• Actividad A:
Responda a estas preguntas sobre la semblanza de Oscar:
(i) ¿En qué año se filmó la película de Juan Ibáñez en la que Oscar fue el gran Caifán?
(ii) ¿Dónde escuchó Gabriel García Márquez por primera vez la cumbia “Macondo” en la voz de Oscar?
(iii) ¿Qué edad celebró Oscar con su concierto en el Zócalo?
• Actividad B:
Copie de la semblanza de Oscar el pasaje que comienza con "Oscar fue parte" y continúa hasta "y homenajes taurinos.", sin ningún cambio.

Para Marta, Modesto y Felipe

Oscar fue un gran personaje desde esos años: fue el gran Caifán de la película de Juan Ibáñez, filmada en 1967; el que popularizó la cumbia “Macondo” del peruano Daniel Camino Diez Canseco, que emocionaría a Gabriel García Márquez cuando la escuchó por primera vez y con asombro, en la voz de Oscar, increíblemente reproducida en la grabadora de un bar en Berlín oriental; fue el compositor de esa hermosura de canción “Por ti”, que nunca envejecerá; y el intérprete legendario, entre cientos de canciones gloriosas, de ese poema de Martí que musicalizó también en los sesenta y que estremecía desde sus primeras líneas: “Quiero, a la sombra de una ala/ contar este cuento en flor,/ la niña de Guatemala,/ la que se murió de amor.”

Oscar fue parte de una familia de notables, primo de Enrique Lizalde, el actor y de nuestro extraordinario “Tigre”, el poeta Eduardo Lizalde. Fue de una verdadera izquierda humanista de la que nunca se alejó. Fue el insistente y nervioso artista que dudaba todos los años en hacer su tradicional concierto en el Auditorio Nacional y que, invariablemente, lo llenaba, como lo hizo también en un Zócalo repleto para celebrar sus 81 años. No hubo presidente que se salvara de sus parodias implacables, ni género que no fuera redescubierto con su voz espléndida de barítono: hasta las canciones taurinas que reunió en su “Encerrona”, una colección inigualable de pases dobles y homenajes taurinos.

• Muestras de datos:

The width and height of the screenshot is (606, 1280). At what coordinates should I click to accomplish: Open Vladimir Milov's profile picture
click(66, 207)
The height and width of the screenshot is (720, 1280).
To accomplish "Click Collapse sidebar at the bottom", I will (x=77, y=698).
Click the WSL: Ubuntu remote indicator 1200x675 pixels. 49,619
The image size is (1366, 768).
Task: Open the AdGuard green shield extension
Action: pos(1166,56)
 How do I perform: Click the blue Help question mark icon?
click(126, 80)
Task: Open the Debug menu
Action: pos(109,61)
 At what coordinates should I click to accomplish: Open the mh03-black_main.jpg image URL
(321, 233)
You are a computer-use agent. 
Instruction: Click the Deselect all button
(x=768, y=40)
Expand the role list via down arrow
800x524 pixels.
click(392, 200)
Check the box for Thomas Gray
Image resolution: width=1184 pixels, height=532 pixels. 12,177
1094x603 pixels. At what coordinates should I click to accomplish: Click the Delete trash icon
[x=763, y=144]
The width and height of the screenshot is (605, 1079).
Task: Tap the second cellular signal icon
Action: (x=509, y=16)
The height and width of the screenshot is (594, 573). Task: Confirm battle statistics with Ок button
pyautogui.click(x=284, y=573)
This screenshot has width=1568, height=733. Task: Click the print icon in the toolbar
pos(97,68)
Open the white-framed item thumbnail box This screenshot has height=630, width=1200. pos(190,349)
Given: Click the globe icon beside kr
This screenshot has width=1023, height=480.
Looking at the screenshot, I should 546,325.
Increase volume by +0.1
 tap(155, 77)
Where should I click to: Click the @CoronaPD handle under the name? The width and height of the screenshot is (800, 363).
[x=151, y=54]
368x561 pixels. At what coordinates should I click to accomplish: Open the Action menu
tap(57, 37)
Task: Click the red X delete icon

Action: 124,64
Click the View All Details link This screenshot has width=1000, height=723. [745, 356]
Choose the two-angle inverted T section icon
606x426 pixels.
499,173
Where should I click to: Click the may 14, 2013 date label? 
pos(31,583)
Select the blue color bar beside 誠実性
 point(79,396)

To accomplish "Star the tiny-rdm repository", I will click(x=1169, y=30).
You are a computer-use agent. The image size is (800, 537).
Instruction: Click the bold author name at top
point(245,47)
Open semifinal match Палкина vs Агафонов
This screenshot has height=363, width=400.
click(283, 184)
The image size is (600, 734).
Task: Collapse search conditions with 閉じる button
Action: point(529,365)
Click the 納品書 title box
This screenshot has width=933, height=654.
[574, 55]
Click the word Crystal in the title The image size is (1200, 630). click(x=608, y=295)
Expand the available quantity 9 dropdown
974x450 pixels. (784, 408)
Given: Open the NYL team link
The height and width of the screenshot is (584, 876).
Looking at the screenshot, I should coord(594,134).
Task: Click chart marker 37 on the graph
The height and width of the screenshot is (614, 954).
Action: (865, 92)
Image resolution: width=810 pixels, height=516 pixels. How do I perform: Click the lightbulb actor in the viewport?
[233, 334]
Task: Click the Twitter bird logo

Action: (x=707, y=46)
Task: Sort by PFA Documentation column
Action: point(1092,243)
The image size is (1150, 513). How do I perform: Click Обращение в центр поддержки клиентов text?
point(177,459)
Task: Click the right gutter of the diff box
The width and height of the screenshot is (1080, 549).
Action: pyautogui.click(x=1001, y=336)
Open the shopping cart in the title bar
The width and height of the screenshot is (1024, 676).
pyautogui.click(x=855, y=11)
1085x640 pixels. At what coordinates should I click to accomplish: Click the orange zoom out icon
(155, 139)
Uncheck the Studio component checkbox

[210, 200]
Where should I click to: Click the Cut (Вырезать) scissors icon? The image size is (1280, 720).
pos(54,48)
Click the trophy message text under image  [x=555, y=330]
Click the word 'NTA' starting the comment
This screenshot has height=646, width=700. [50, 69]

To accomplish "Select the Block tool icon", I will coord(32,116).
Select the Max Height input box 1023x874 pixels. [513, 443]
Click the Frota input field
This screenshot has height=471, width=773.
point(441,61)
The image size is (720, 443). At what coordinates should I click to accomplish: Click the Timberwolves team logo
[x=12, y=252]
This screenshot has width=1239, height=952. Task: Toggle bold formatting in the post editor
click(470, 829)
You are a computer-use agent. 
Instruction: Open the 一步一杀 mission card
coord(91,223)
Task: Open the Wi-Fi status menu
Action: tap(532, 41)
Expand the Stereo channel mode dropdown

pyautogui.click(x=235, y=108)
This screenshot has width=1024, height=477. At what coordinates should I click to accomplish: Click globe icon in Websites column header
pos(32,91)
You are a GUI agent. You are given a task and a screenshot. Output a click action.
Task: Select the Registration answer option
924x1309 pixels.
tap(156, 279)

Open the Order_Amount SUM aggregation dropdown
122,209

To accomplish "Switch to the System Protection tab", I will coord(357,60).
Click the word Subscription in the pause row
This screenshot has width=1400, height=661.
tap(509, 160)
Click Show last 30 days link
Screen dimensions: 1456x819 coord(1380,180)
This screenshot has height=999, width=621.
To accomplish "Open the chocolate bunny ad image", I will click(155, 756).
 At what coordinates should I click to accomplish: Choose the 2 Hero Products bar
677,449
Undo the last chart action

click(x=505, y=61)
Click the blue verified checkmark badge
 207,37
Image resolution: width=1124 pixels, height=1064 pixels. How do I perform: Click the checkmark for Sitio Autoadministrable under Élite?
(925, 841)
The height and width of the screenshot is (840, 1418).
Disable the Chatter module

• Respuesta A:
(i) En 1967.
(ii) En la grabadora de un bar en Berlín oriental.
(iii) Sus 81 años.

• Respuesta B:
Oscar fue parte de una familia de notables, primo de Enrique Lizalde, el actor y de nuestro extraordinario “Tigre”, el poeta Eduardo Lizalde. Fue de una verdadera izquierda humanista de la que nunca se alejó. Fue el insistente y nervioso artista que dudaba todos los años en hacer su tradicional concierto en el Auditorio Nacional y que, invariablemente, lo llenaba, como lo hizo también en un Zócalo repleto para celebrar sus 81 años. No hubo presidente que se salvara de sus parodias implacables, ni género que no fuera redescubierto con su voz espléndida de barítono: hasta las canciones taurinas que reunió en su “Encerrona”, una colección inigualable de pases dobles y homenajes taurinos.